Lost and Found

20th Mexican Literary Colloquium at UCSB takes its metaphorical cue from a missing 19th-century cannon

You might say there was something lost in translation when Santa Barbara named a street Canon Perdido. It should have been Cañon Perdido, after a cannon that disappeared on the beach in 1848. Without that Spanish enye Canon Perdido means something entirely different.

That twist of meaning is the theme of “Canon Perdido: XX Colloquium on Mexican Literature,” a three-day conference presented by the Department of Spanish and Portuguese at UC Santa Barbara. “We are playing with literary canon that is lost,” explained Sara Poot-Herrera, a professor in the department.

The 20th colloquium, which is free and open to the public, will feature more than 50 presentations in 10 sessions with scholars from around the world. It opens at 5 p.m. Thursday, Nov. 10, in UCSB’s MultiCultural Center Theater. The first session, from 5:15 to 6:45 p.m., is “Entre Freud y la Revolución Mexicana” (Between Freud and the Mexican Revolution).
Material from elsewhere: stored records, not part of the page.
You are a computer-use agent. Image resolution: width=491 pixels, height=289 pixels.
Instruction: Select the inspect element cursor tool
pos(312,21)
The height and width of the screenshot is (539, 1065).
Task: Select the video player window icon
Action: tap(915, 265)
Vittoria Borsò of Heinrich Heine Universität Düsseldorf in Germany will give the first presentation, “Los que triunfan al fracasar: El ‘otro’ canon de la imagi/nación” (Those who succeed by failing: The ‘other’ canon of the imagi/nation).

Day 2 of the colloquium opens 9 a.m. Friday, Nov. 11, at Centennial House at UCSB. Amy E. Wright of Saint Louis University will deliver the first presentation, “Repetición y metaficción en Don Catarino y su apreciable familia (1921-23), primera historieta nacional” (Repetition and metafiction in Don Catarino and his esteemed family (1921-23), first national cartoon).

Day 3, opening at 9 a.m. Saturday, Nov. 12, moves to Casa de la Guerra in downtown Santa Barbara. The change in venues is a tradition of the colloquium, said Poot-Herrera, who is also director of UCSB’s UC-Mexicanistas, an intercampus research program. Holding the colloquium at the 19th-century adobe, she explained, is intended to make it more accessible to the community. Iliana Alcántar of Reed College in Oregon will give the opening presentation, “Cervantes y Luiselli: de autores apócrifos, el arte como mercancía y el pronunciamiento social” (Cervantes and Luiselli: apocryphal authors, art as a commodity and the social statement).

The colloquium will also mark the 365th birthday of Sor (Sister) Juana Inés de la Cruz, a scholar and one of the leading writers of the Spanish Golden Age. Born near Mexico City in 1651, she was an astonishing prodigy who learned to read and write Latin by the time she was 3 years old. She would later become a nun, saying she wanted the freedom to study.

Poot-Herrera, who was recently one of six women honored with a gold medal at the Mayan Culture International Festival, will be among the presenters at Saturday’s 3:45-5 p.m. session devoted to Sor Juana. She will speak on “ ‘No tener qué perder me sirve de sosiego’: Sor Juana” (Having nothing to lose brings me peace of mind).

Among the conference’s many sponsors are UCSB’s Center for Research on Women and Social Justice/ Hull Chair; Chicano Studies Institute; Comparative Literature; Department of Chicana and Chicano Studies; Department of Film and Media Studies; Department of Spanish and Portuguese; Division of Humanities and Fine Arts; Feria Internacional de la Lectura Yucatán (FILEY); Graduate Division; Chancellor Henry T. Yang; Interdisciplinary Humanities Center; Latin American and Iberian Studies; Luis Leal Endowed Chair; Office of the Associate Vice Chancellor for Diversity, Equity and Academic Policy; Office of Equal Opportunity & Sexual Harassment; Secretaría de la Cultura y las Artes (SEDECULTA); the Interpreting Office of Marisa del Río; UC-Mexicanistas; and Universidad del Claustro de Sor Juana.